Your answer should hold exactly the lines below from the line with "Click the D-Box product image" through the line with "Where should I", both included, and no pictures at all.

* Supplied records
↓
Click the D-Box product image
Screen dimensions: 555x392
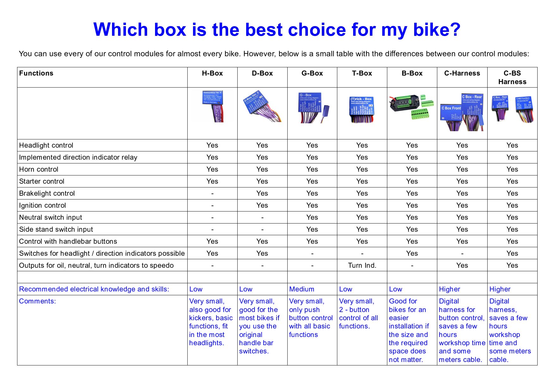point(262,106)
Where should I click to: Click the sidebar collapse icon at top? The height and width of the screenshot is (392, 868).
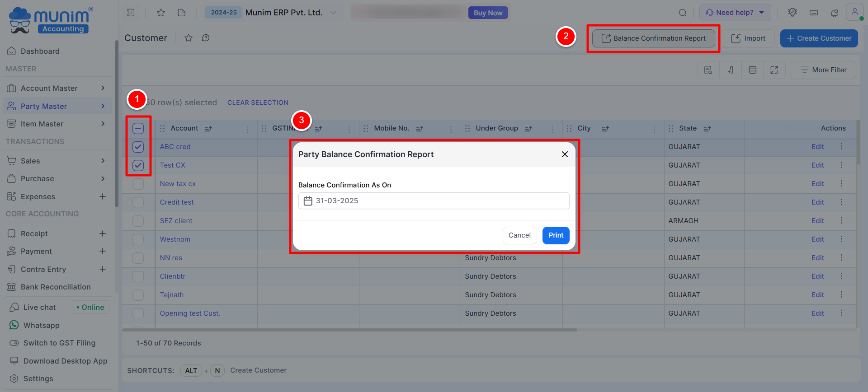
↑
↓
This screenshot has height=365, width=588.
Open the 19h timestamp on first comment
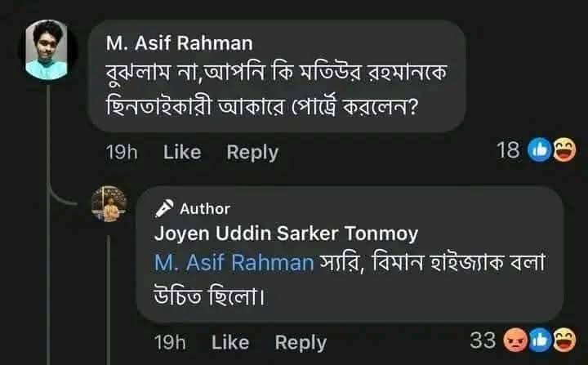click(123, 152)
↑
↓
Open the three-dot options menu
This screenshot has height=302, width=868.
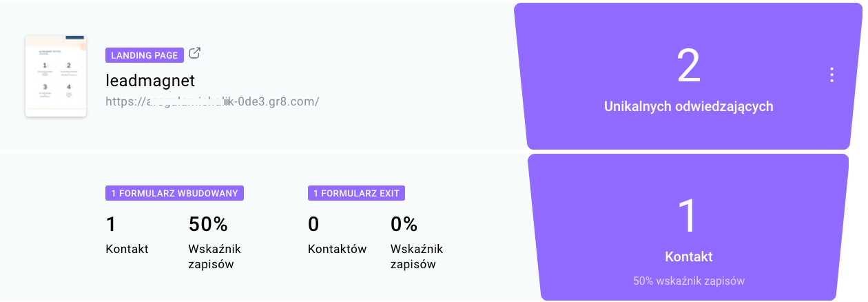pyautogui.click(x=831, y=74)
↑
* Answer section
Click the D-Box product image
Screen dimensions: 555x392
point(262,106)
Where should I click to: Click the sidebar collapse icon at top? The height and width of the screenshot is (392, 868).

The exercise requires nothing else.